By Ethan Dempsey Lay
This oral narrative history project begins with black and white static images of the two main narrators of the piece. There is a cautionary text, (white letters on a black background) following the stills, which reads: “There is an overall assumption that a physical disability affects brain competency.” It is this cultural warrant that will systematically be debunked over the course of the video. This is immediately argued in that the first movement in the video is that of a woman walking through a bookstore. The viewer watches her back as she moves away from the camera in a regular yet stilted, laborious manner, a rhythmically trudging through a row of books. The audience witnesses how physically difficult it is for the woman to move and notes that she has chosen to expend her limited physical strength in a bookstore. This is perhaps a nod to her unconstrained intellectual strength. Equally significant, the first dialogue is accompanied by the first color. Situated in a corner, a man wearing a blue and white striped shirt is set against a sunflower yellow wall. Although he is physically cornered in the room and by his own physical challenge, the man’s first words smack of his conviction: “I can do everything everyone else is doing. I just do it slower.” Confident colors reinforce his message.

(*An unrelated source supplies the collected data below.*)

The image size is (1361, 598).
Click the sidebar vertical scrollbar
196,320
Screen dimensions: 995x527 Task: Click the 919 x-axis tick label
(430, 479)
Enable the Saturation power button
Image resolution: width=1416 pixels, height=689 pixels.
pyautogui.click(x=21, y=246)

I retell the opening here, because its deliberate plan actively contributes to the narrative’s affective pull. The viewer is initially presented with images of two individuals with physical disabilities who are viewed incompletely at first glance in colorless stillness or from behind. Through the filmmaker’s progressive views of them, the audience learns about their lives. But the filmmaker is clever, handling the audience as if it is a slow learner, juxtaposing relevant halves of the interview systematically and carefully.
The video opens with interviews of two main narrators and two supporting narrators. The relationships between the speakers are not explicitly disclosed. This leaves the viewer with an interesting problem to resolve in terms of human relationships and social interactions. This strategic deferral keeps the audience at bay, effectively preventing it from jumping to conclusions about what it witnesses.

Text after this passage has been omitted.